Two solutions have milk and water in the ratios 7 : 5 and 6 : 11 respectively. In what proportion should these two solutions be mixed so that the resulting solution has 1 part milk and 2 parts water, or is this impossible with the given solutions?

Introduction / Context:
This is a mixture and ratio question involving two different milk-water solutions. We are given their initial ratios and asked to find the mixing proportion that would produce a final mixture with a target milk-to-water ratio of 1 : 2. An important concept in such problems is that the resulting concentration of milk must lie between the concentrations of the individual solutions if we only mix them without adding anything else.

Given Data / Assumptions:
• Solution 1 has milk : water = 7 : 5.
• Solution 2 has milk : water = 6 : 11.
• The target final ratio is milk : water = 1 : 2.
• We mix only these two solutions; no extra milk or water is added separately.

Concept / Approach:
First, convert each ratio into the fraction of milk in that solution. For 7 : 5, total parts = 12, so the milk fraction is 7/12. For 6 : 11, total parts = 17, so the milk fraction is 6/17. The target ratio 1 : 2 corresponds to a milk fraction of 1/(1 + 2) = 1/3. When you mix two solutions of concentrations C1 and C2, the resulting concentration must lie between C1 and C2 provided you use positive quantities of each. If the target concentration is outside this range, it is impossible to obtain by mixing only those two solutions.

Step-by-Step Solution:
Step 1: Compute the milk fraction in solution 1: C1 = 7/12 ≈ 0.5833.Step 2: Compute the milk fraction in solution 2: C2 = 6/17 ≈ 0.3529.Step 3: Compute the target milk fraction for ratio 1 : 2: Ct = 1 / (1 + 2) = 1/3 ≈ 0.3333.Step 4: Compare Ct with C1 and C2. We have C1 ≈ 0.5833 and C2 ≈ 0.3529, both of which are greater than 0.3333.Step 5: Since both available solutions are richer in milk than the target, any convex combination (mixture) of them will also have a milk fraction between 0.3529 and 0.5833, never as low as 0.3333.Step 6: Therefore, it is impossible to obtain a mixture with milk : water = 1 : 2 using only these two solutions.

Verification / Alternative check:
We can attempt to set up an equation. Suppose we mix x litres of solution 1 and y litres of solution 2. Milk in mixture = (7/12)x + (6/17)y. Total volume = x + y. The required condition is [(7/12)x + (6/17)y] / (x + y) = 1/3. When we simplify this equation, we end up with a condition that cannot be satisfied with positive x and y simultaneously, reinforcing the argument that the target concentration lies outside the achievable range.
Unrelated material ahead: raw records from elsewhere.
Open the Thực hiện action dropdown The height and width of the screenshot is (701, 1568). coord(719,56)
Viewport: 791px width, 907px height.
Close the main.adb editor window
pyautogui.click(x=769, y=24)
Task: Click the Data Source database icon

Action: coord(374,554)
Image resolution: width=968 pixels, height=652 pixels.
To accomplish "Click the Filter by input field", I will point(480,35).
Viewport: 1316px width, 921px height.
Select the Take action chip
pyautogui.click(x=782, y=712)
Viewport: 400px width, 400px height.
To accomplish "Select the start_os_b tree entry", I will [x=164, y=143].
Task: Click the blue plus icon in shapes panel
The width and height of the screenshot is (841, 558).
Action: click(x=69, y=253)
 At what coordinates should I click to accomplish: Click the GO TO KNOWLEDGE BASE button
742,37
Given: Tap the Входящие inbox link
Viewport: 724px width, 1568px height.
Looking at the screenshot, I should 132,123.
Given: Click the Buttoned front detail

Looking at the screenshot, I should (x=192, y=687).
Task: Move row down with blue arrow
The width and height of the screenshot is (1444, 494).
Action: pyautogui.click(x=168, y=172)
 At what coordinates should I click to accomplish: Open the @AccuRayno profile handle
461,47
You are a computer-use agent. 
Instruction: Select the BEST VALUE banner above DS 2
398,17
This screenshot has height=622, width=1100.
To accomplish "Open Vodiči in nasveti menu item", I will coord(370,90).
Why Other Options Are Wrong:
Options 7 : 12, 8 : 13 and 9 : 4 all correspond to some assumed mixing ratios, but none of them can produce the required final milk fraction of 1/3 because any mixture of the two given solutions remains between 7/12 and 6/17 in milk concentration. Thus, these numeric mixing ratios do not satisfy the concentration requirement.

Common Pitfalls:
Students often try to solve for specific x : y without first checking whether the target concentration is feasible. Another common error is to average the ratios incorrectly or to think that any target between the two water ratios, rather than milk fractions, is achievable. Always compare the actual concentration fractions and ensure that the target lies between them before attempting detailed algebra.

Final Answer:
The desired mixture with milk : water = 1 : 2 cannot be obtained by mixing only the two given solutions, so the correct choice is “Not possible with these two solutions”.